- _ABOUT THIS TASK_
Reproduce each line of the entries that carries "field".

START RECORDS FOR PROCESSING

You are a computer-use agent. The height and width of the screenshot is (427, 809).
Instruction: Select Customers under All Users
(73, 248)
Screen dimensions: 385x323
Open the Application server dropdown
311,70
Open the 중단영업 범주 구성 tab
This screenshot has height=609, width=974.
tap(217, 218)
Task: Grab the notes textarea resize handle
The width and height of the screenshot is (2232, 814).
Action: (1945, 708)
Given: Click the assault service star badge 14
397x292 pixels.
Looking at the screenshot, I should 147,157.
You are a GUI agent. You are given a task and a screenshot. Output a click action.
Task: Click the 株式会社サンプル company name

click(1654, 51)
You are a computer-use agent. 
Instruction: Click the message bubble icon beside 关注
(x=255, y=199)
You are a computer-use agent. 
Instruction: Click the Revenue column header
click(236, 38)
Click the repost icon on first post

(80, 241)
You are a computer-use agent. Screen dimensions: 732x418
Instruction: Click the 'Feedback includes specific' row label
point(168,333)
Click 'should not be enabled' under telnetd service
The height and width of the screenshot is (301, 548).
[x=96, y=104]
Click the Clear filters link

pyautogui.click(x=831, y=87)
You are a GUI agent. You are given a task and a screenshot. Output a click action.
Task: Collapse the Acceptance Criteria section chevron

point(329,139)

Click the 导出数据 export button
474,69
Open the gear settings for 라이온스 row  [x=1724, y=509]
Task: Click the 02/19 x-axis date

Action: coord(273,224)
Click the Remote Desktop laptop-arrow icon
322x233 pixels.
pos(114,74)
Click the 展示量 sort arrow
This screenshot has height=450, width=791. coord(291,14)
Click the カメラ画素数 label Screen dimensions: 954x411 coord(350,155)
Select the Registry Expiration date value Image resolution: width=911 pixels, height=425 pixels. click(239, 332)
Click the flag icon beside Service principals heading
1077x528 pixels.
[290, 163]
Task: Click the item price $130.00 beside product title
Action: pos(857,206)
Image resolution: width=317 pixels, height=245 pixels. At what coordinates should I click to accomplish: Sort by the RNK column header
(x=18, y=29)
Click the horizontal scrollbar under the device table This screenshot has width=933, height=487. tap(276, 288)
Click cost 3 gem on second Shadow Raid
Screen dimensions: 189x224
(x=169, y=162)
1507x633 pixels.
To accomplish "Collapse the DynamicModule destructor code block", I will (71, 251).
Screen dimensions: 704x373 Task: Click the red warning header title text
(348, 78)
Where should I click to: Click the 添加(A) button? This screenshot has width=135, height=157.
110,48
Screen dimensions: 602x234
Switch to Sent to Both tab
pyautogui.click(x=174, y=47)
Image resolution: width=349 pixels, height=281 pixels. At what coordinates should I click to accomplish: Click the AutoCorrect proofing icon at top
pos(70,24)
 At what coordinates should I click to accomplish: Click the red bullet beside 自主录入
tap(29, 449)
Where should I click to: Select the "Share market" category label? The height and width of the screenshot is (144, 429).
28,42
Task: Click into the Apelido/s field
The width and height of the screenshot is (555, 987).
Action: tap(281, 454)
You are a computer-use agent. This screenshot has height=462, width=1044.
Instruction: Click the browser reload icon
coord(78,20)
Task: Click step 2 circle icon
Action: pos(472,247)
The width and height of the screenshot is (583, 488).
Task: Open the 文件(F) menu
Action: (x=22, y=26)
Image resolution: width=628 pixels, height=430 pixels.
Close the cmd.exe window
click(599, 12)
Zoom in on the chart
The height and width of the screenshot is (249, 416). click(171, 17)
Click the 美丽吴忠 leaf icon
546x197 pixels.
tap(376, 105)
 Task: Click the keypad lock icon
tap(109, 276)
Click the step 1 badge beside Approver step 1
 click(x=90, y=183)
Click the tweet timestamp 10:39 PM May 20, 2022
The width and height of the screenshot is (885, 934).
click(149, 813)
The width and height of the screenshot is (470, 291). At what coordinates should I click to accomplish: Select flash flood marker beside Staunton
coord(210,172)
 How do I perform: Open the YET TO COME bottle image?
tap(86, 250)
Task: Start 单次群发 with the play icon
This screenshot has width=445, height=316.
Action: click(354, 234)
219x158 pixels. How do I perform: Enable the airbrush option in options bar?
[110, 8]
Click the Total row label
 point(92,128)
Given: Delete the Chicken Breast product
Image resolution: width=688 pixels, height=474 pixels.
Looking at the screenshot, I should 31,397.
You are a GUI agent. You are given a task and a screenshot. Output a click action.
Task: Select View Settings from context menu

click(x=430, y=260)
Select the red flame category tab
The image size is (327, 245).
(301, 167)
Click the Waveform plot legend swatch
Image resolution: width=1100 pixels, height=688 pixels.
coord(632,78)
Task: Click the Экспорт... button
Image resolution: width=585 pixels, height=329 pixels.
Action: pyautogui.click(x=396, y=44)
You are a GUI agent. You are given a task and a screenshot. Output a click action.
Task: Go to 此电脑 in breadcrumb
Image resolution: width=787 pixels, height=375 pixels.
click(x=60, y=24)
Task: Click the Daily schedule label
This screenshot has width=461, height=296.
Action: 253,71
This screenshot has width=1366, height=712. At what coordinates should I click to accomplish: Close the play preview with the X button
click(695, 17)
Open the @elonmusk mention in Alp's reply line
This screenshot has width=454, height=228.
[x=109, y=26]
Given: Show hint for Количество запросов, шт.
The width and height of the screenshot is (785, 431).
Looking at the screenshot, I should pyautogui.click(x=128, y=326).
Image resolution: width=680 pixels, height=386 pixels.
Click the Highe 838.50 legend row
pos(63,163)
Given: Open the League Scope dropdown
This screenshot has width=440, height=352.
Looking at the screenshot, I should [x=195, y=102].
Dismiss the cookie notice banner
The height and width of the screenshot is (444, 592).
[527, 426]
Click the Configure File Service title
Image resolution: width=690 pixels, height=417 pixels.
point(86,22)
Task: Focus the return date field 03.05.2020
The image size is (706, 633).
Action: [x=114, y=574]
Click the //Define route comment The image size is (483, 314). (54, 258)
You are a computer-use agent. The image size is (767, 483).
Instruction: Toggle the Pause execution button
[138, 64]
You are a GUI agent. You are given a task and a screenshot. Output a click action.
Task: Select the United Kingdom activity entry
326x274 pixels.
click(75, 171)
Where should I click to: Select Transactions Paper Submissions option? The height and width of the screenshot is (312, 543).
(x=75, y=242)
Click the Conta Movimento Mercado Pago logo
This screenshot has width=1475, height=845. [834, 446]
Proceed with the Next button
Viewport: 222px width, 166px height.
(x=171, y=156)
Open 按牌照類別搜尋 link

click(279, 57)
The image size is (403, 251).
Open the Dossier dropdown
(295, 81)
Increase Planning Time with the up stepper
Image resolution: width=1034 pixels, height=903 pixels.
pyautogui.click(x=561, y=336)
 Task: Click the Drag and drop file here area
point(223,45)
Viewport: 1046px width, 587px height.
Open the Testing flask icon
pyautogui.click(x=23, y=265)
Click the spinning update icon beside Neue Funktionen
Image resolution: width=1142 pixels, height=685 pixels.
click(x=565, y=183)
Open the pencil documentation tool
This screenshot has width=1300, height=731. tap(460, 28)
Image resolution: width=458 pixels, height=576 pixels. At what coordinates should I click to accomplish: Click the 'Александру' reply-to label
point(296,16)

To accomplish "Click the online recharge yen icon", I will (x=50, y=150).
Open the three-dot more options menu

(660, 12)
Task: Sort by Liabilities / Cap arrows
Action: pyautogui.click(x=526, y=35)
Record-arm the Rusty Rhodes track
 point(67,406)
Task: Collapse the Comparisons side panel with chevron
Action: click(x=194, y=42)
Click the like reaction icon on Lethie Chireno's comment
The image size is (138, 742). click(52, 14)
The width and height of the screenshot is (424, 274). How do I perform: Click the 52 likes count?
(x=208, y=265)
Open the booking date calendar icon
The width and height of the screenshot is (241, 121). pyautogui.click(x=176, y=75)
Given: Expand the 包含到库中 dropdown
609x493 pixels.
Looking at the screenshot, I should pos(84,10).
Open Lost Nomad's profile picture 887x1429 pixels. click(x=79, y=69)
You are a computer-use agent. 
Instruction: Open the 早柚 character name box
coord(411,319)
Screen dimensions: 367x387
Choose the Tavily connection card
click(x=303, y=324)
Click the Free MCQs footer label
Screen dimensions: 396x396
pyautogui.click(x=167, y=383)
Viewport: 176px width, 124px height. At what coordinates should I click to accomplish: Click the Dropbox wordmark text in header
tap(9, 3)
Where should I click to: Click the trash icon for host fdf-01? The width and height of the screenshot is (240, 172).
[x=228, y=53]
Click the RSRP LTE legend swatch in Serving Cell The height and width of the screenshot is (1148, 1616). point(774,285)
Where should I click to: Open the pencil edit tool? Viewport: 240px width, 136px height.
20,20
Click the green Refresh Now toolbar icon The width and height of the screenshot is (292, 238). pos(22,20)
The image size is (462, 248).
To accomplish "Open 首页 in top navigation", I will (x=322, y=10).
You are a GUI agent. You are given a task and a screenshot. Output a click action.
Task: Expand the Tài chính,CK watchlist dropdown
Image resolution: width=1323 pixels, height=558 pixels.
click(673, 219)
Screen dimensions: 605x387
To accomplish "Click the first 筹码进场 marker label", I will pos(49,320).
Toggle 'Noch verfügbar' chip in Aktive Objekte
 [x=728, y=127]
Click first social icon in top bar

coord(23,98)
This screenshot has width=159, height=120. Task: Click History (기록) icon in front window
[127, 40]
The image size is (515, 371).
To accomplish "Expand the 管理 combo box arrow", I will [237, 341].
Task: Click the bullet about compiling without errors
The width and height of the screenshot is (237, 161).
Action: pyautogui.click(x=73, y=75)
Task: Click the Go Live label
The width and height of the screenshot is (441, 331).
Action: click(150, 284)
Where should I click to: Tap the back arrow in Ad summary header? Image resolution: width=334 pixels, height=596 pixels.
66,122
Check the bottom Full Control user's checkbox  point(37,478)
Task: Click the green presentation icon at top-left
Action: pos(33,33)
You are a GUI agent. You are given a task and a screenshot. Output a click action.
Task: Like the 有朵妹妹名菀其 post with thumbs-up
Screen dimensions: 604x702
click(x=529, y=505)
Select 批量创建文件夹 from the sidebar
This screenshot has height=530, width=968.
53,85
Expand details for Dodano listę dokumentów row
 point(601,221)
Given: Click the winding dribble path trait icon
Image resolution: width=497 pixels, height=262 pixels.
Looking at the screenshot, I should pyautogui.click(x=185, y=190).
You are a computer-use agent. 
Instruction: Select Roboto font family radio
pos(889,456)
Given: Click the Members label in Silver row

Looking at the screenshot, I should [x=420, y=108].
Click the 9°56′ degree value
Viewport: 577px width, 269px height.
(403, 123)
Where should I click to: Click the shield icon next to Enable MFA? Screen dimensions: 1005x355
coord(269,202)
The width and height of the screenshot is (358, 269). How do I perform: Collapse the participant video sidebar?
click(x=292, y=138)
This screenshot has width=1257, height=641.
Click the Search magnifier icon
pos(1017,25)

END RECORDS FOR PROCESSING

- _EXPECTED ANSWER_
Task: Click into the Apelido/s field
Task: Focus the return date field 03.05.2020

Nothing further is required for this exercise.